Task objective: Write the data below out in full, exactly as it stands.

::: Data listing :::

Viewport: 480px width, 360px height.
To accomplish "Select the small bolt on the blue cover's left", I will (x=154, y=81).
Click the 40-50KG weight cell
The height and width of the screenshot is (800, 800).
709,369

:::

Result of the task:
Viewport: 480px width, 360px height.
To accomplish "Select the small bolt on the blue cover's left", I will (x=154, y=81).
Click the 40-50KG weight cell
The height and width of the screenshot is (800, 800).
709,369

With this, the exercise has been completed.